🍽️ Can Nutrition Predict Recipe Ratings?
Author: Lucero Toral
Introduction
In this report, I will be analyzing data of recipes and their respective ratings from food.com. The scraped data contains relevant information about the recipes such as preparation time, relevant tags, nutritional information (total calories, total fat (PDV), sugar (PDV), sodium (PDV), protein (PDV), saturated fat (PDV)), recipe steps, and a user-submitted description.
In addition, the scraped data also includes user rating information for each recipe and user-submitted reviews.
The size of each dataset is as follows:
- Recipes: 83,782 rows Ă— 12 columns
- Interactions: 731,927 rows Ă— 5 columns
Having gained an interest in cooking, I am most interested in exploring the nutritional relationship between recipes, ingredients, and user ratings.
In this analysis, I will attempt to answer the question, “Can we predict how favorable a recipe is by its nutritional information?” This is done by predicting user ratings using the nutritional and tag features of the datasets.
Data Cleaning and Exploratory Data Analysis
Data Cleaning
The datasets are cleaned by merging them by recipe ID and by calculating the average rating for each recipe.
Name | ID | Time (min) | Contrib ID | Tags | Nutrition | # Steps | Steps (First 100 chars) | Description (First 100 chars) | Ingredients (First 100 chars) | # Ingred | User ID | Recipe ID | Date | Rating | Review (First 100 chars) |
---|---|---|---|---|---|---|---|---|---|---|---|---|---|---|---|
1 Brownies | 333281 | 40 | 985201 | Desserts, Snacks | [138, 10, 50…] | 10 | Heat oven to 350F, line baking dish… | The most chocolatey, moist, fudgy… | Chocolate, Butter, Eggs, Sugar… | 9 | 386585 | 333281 | 2008-11-19 | 4 | These were pretty good, but took f… |
Canada Cookies | 453467 | 45 | 1848091 | Cookies, Canada | [595, 46, 211…] | 12 | Preheat oven, sift flours, blend… | Best school cafeteria cookies… | Sugar, Butter, Eggs, Vanilla… | 11 | 424680 | 453467 | 2012-01-26 | 5 | Originally I was gonna cut the re… |
Broccoli Casserole | 306168 | 40 | 50969 | Casserole, Side | [194, 20, 6…] | 6 | Preheat oven to 350, mix all ingr… | Broccoli casserole inspired by… | Broccoli, Cheese, Onions, Milk… | 9 | 29782 | 306168 | 2008-12-31 | 5 | This was one of the best broccoli… |
Pound Cake | 286009 | 120 | 461724 | Cakes, Dessert | [878, 63, 326…] | 7 | Grease pan, cream butter, add flo… | Super rich Southern pound cake… | Butter, Sugar, Eggs, Flour… | 7 | 678234 | 286009 | 2009-05-13 | 5 | Why a millionaire pound cake? Be… |
Meatloaf | 475785 | 90 | 2202916 | Dinner, Meat | [267, 30, 12…] | 17 | Pan fry bacon, mince onion, mix … | Mediterranean-inspired meatloaf… | Meat, Bacon, Cheese, Onions… | 13 | 998231 | 475785 | 2012-03-06 | 5 | Ready, set, cook! Special edition… |
Univariate Analysis
In the first figure, we see the distribution of the number of ingredients in the recipes. This represents the complexity of each recipe, which may influence its perceived flavor profile, as well as the overall nutritional values of each recipe.

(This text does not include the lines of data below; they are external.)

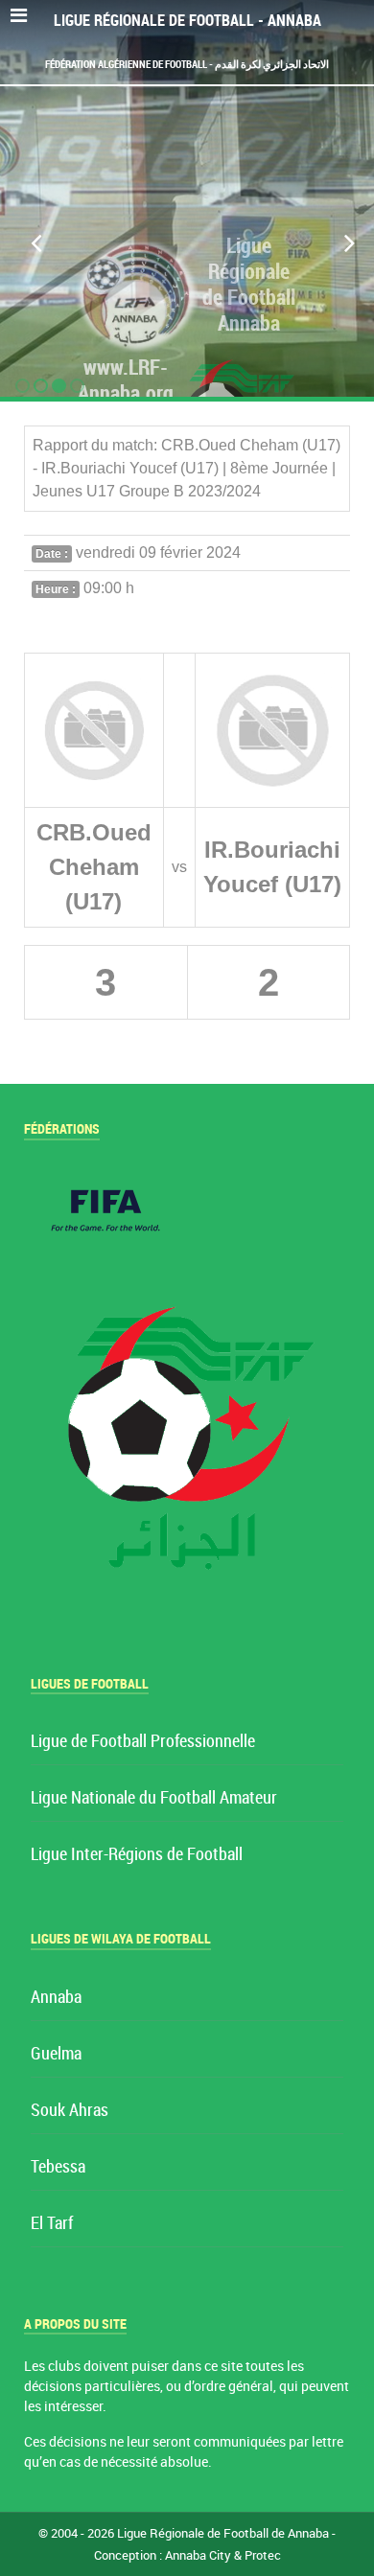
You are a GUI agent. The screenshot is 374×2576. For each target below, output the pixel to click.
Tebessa (58, 2167)
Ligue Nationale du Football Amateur (154, 1798)
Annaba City (198, 2555)
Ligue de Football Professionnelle (143, 1742)
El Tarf (52, 2224)
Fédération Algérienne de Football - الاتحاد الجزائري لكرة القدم (187, 64)
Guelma (56, 2054)
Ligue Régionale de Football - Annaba (187, 21)
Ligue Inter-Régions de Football (137, 1855)
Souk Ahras (69, 2111)
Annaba (56, 1998)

The second figure shows the distribution of average user rating for the recipes. Note that distribution is skewed far to the higher rating, while having a notable amount of zero ratings. This distibution may suggest that the lowest rated recipes may have distinct features within the data.
Bivariate Analysis
For the third figure, I identify recipes that contain the tag of “healthy” and plot their average rating distributions using violin plots. As we can see, the proportion of 5-star reviews within the data without a “healthy” tag is slightly higher than the distribtion with the tag. This may suggest a high proportion of sweets, desserts, fried, or other recognonized unhealthy foods contributing to high ratings.
Interesting Aggregates
is_healthy | count | mean | std | min | 25% | 50% | 75% | max |
---|---|---|---|---|---|---|---|---|
False | 70051 | 4.3607 | 1.09391 | 0 | 4 | 5 | 5 | 5 |
True | 13730 | 4.32785 | 1.08369 | 0 | 4 | 5 | 5 | 5 |
In the table above, I grouped the rating statistics by whether the recipe is tagged “healthy”. The tagged “healthy” recipes have a slighty lower mean rating with a smaller standard deviation to the recipes without the tag.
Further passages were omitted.